In this part we would like to analyze the cooking time of the recipes to be able to classify which regions have the highest and lowest cooking time.

In [None]:
# Extract all timing from recipes
timing_df = allrecipes_desc_df['Description'].str.extractall(r'(\d+) minutes|(\d+) hour|hours')
timing_df.columns = ['minutes', 'hours']

#Replace Nan by 0 and switch to int type
timing_df = timing_df.fillna(0).astype(int)

#Sum the number of minutes to get the recipe time
timing_df['Time (min)'] = timing_df['minutes']+timing_df['hours']*60

timing_df.head()

In [None]:
# Sum the total amount of time for each recipe
time_recipe = timing_df.groupby('ID').agg('sum')
time_recipe = time_recipe.drop(['minutes','hours'], axis=1)

time_recipe.head()

# 4. Merging
Finally, we can merge everything to a single DataFrame to use it for Visualization

In [None]:
# Merging Cooking Time
cleaned_df = recipes_df.merge(time_recipe, on='ID', how='left')

# Cleaning ingredient and ingredient substition
# This is not yet implemented but we are close to achieve this

cleaned_df.sample(5)

# 5. Analysis

This part presents some basic statistical analysis of the data.

First we analyse the data by region and observe *mean*, *median*, *min* and *max* for each nutritional value.

In [None]:
# Some classic analysis
stats_regions = cleaned_df.groupby('Region')
stats_regions = stats_regions.agg({'kcal' : ['mean', 'median', 'min', 'max'],
                                       'carb' : ['mean', 'median', 'min', 'max'],
                                       'fat' : ['mean', 'median', 'min', 'max'],
                                       'protein' : ['mean', 'median', 'min', 'max'],
                                       'sodium' : ['mean', 'median', 'min', 'max'],
                                       'cholesterol' : ['mean', 'median', 'min', 'max'],
                                       'Time (min)' : ['mean', 'median', 'min', 'max']})
stats_regions.sort_values([('kcal', 'mean')], ascending=False).head()

# 6. Visualization

In this part we present the overall visualization of informations we retrieve in the dataset.

###  Plots

In [None]:
# Interactive plot of correlation between nutritive values 
def f(nutritive1, nutritive2):
    
    sns.set_context("notebook", font_scale=1.5)
    sns.scatterplot(cleaned_df[nutritive1], cleaned_df[nutritive2])
    plt.show()
    
# Interact
interact(f, nutritive1=['kcal', 'carb', 'fat', 'protein', 'sodium', 'cholesterol'],
            nutritive2=['kcal', 'carb', 'fat', 'protein', 'sodium', 'cholesterol']);

In the plot above we can see the correlation between the different nutritional values. 

For example, there are many recipes where high carbs and fats correspond to high caloric plates, but less so for high proteins.

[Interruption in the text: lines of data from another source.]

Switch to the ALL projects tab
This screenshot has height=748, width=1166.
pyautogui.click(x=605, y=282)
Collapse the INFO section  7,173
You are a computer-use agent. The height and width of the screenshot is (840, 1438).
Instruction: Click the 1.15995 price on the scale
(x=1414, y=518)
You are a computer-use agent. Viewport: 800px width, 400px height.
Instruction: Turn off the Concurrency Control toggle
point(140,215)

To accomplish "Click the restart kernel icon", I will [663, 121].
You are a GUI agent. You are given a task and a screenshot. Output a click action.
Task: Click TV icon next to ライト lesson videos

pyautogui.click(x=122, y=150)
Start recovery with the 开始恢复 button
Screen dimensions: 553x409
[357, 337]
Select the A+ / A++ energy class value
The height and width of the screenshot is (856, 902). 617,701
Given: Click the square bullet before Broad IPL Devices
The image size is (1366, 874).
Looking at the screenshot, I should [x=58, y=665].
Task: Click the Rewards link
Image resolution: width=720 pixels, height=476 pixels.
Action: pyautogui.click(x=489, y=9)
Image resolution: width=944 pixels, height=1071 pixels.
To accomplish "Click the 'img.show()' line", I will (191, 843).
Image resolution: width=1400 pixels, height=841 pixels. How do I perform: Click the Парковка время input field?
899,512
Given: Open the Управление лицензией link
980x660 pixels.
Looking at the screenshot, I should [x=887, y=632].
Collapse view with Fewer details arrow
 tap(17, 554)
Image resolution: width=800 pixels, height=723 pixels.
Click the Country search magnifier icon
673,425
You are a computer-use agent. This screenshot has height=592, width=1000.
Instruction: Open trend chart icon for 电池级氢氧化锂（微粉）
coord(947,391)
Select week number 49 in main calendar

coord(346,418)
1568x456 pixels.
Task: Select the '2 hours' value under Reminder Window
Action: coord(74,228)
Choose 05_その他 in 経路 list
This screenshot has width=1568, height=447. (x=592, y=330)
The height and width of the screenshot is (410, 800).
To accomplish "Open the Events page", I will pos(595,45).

Also it would seem that fats and cholesterol are not as correlated as we would think.

Below is a plot that shows the correlation coefficient for pairs of nutritional values by region. 

In [None]:
# Correlation between nutritional values shown per region
def f(region):
    sns.set_context("notebook", font_scale=1.5)
    
    # .iloc[:,:-1] is to avoid the Time column
    # It can be interesting to see if there is a correlation
    corr = cleaned_df.iloc[:,:-1][cleaned_df['Region'] == region].corr()
    sns.heatmap(corr, 
            xticklabels=corr.columns.values,
            yticklabels=corr.columns.values)
plt.show()
    
# Interact
interact(f, region=cleaned_df.Region.unique().dropna());

Below is a plot that shows the statistics by nutritional or time value of recipes classified by region. The plot is automatically ordered by median, so we obtain the region with the highest median for that item value.

In [None]:
# Item value statistics by regions
def f(item):
    recipe_sorted = stats_regions.sort_values([(item, 'median')], ascending=False)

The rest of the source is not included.